2026-06-22Artificial Intelligence

Artificial Intelligence
AI summary

The authors study on-policy distillation (OPD), a method where a student language model learns by generating text and getting scored by a teacher model on those generated tokens. They present a new way to categorize OPD methods based on how feedback from the teacher updates the student, focusing on both direct loss approaches and policy-gradient approaches. They identify key factors that affect OPD's success, like how feedback is weighted over time and how probability is shifted when certain tokens are discouraged. The authors also highlight two often-confused mechanisms related to timing of feedback and routing of probabilities, proposing new ideas to improve stability and accuracy. Finally, their work provides a framework for diagnosing and reporting OPD experiments systematically.
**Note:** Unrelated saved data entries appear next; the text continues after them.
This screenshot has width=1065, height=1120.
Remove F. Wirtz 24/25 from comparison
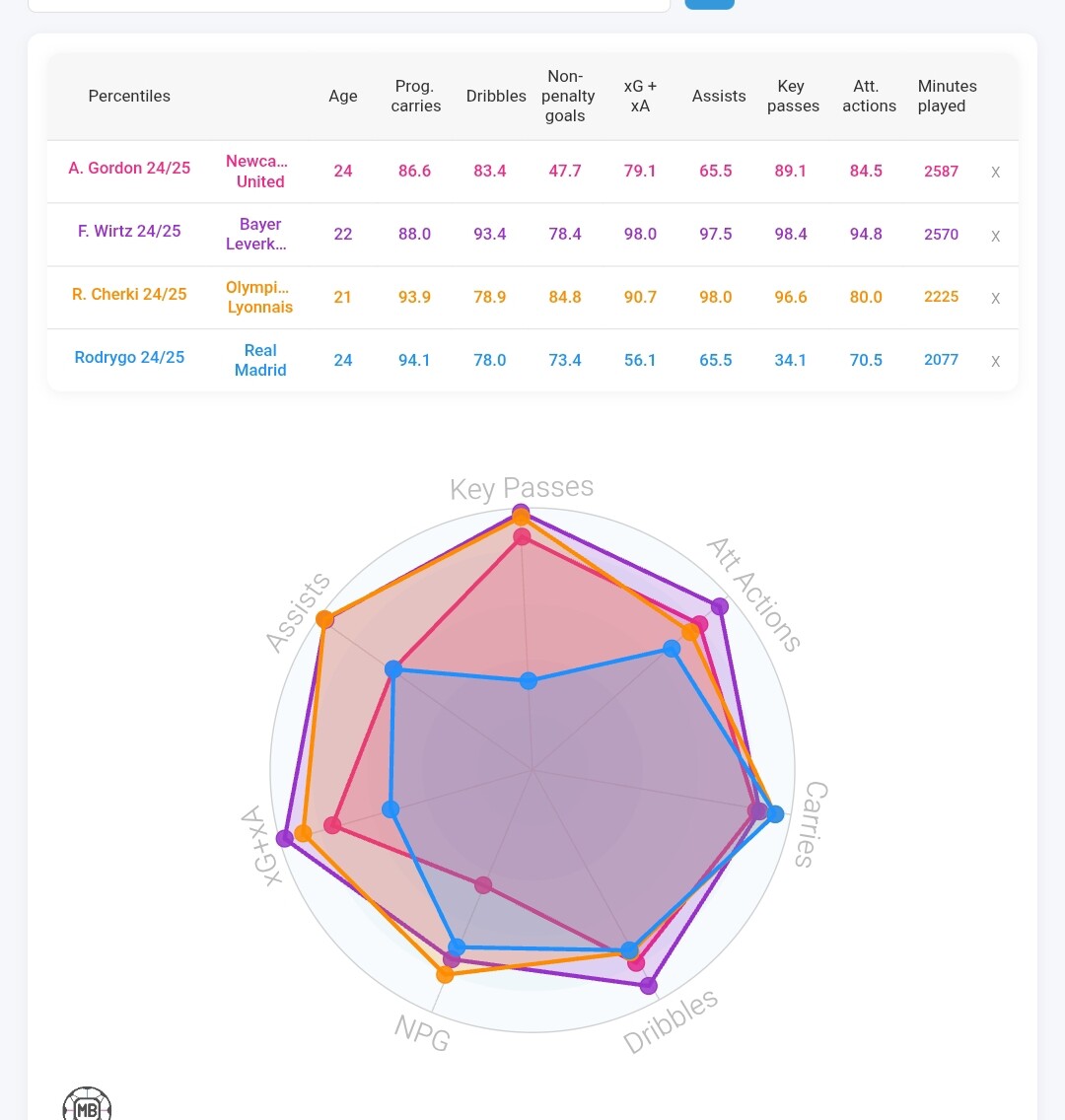995,235
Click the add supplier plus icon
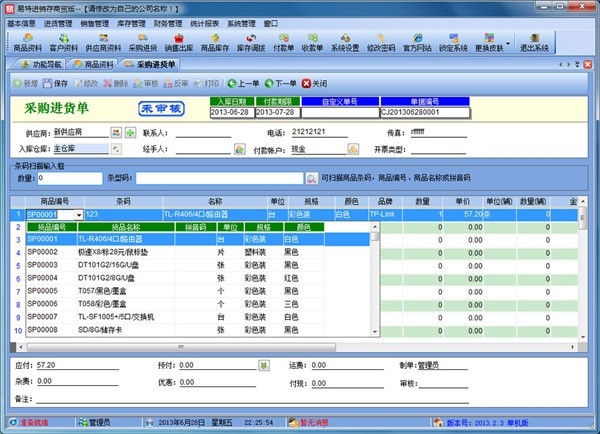 (x=130, y=132)
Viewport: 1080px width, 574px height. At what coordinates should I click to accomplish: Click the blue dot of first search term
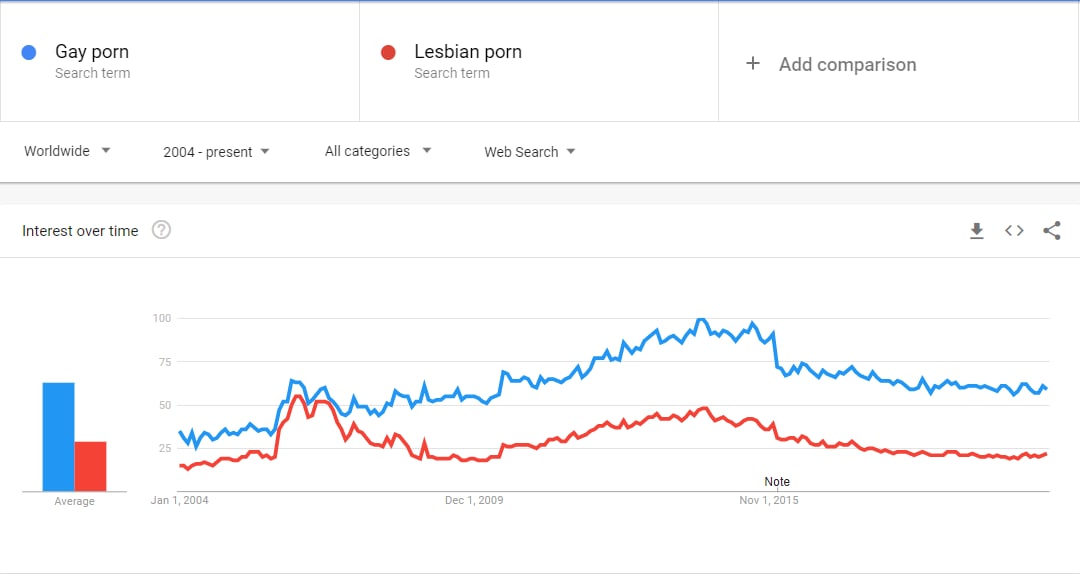(29, 52)
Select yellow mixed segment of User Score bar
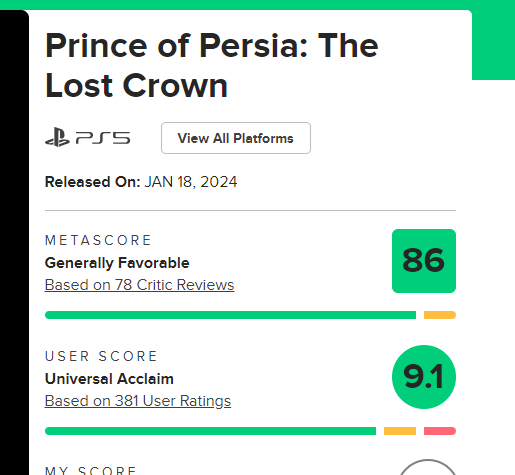 (x=400, y=431)
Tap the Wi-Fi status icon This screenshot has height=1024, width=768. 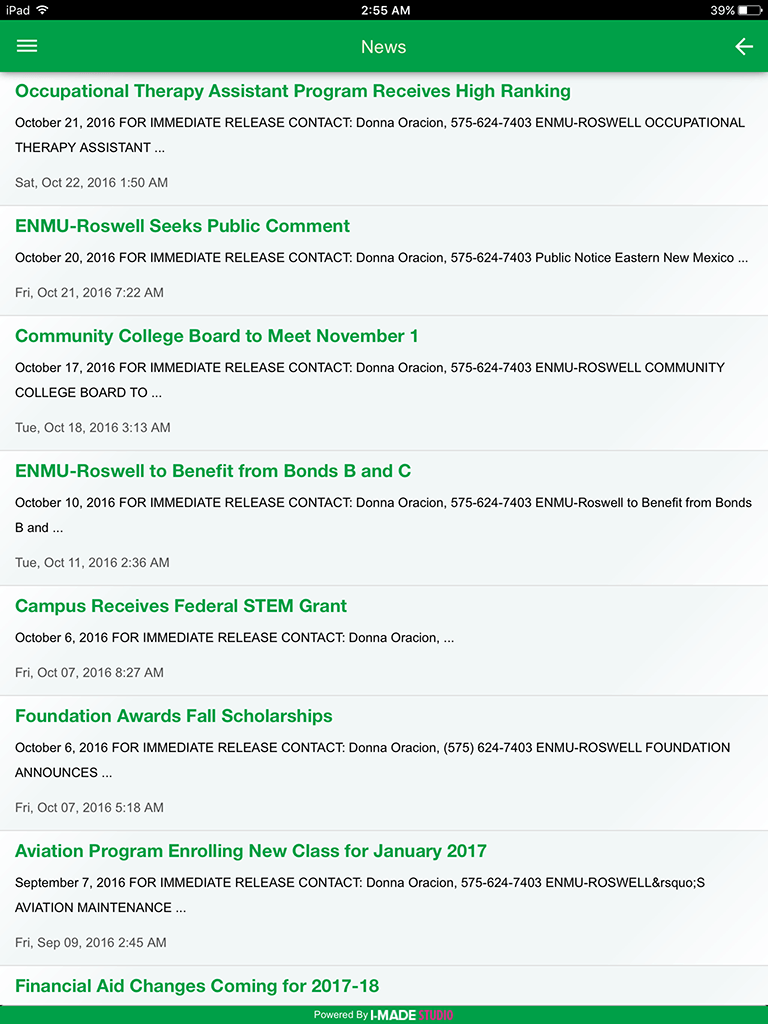point(42,10)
on-policy distillationlarge language modelpolicy gradientlog-ratio updatesKL divergencetemporal credit assignmentprobability routinggeneralized advantage estimationcounterfactual routingfeedback-to-update
Authors
Bowen Zhang
Abstract
On-policy distillation (OPD) trains an LLM on states induced by the current or recent student policy: the student generates complete or partial rollouts, a teacher or self-teacher scores the resulting tokens under their generated contexts, and dense log-probability, logit, or distributional signals are converted into post-training updates. This survey studies OPD as a feedback-to-update problem rather than a single loss family. We develop a formula-driven taxonomy from two routes -- direct distributional losses and policy-gradient-style log-ratio updates -- and use it to organize core methods, verifier- or outcome-guided hybrids, industrial reports, framework implementations, failure modes, and stabilization recipes under explicit evidence boundaries. The taxonomy shows that OPD effectiveness depends not only on KL direction or teacher access, but also on state compatibility, support construction, temporal credit, vocabulary-level probability routing, gates and weights, and regularization. We further separate two mechanisms often conflated in sampled-token OPD stability discussions. Temporal credit asks how teacher-student log-ratio returns should weight sampled actions across a rollout; vocabulary routing asks where probability mass should move when negative feedback suppresses a sampled token. This distinction yields bias boundaries for immediate, return-to-go, discounted, and baseline-corrected estimators, motivates GAE-OPD as a value-based hypothesis for log-ratio returns, and motivates Counterfactual Routed OPD (CR-OPD) for routing probability mass toward teacher-supported, student-reachable alternatives. We close by mapping actionability diagnostics, failure mechanisms, case studies, open problems, and a reporting checklist onto the same feedback-to-update variables.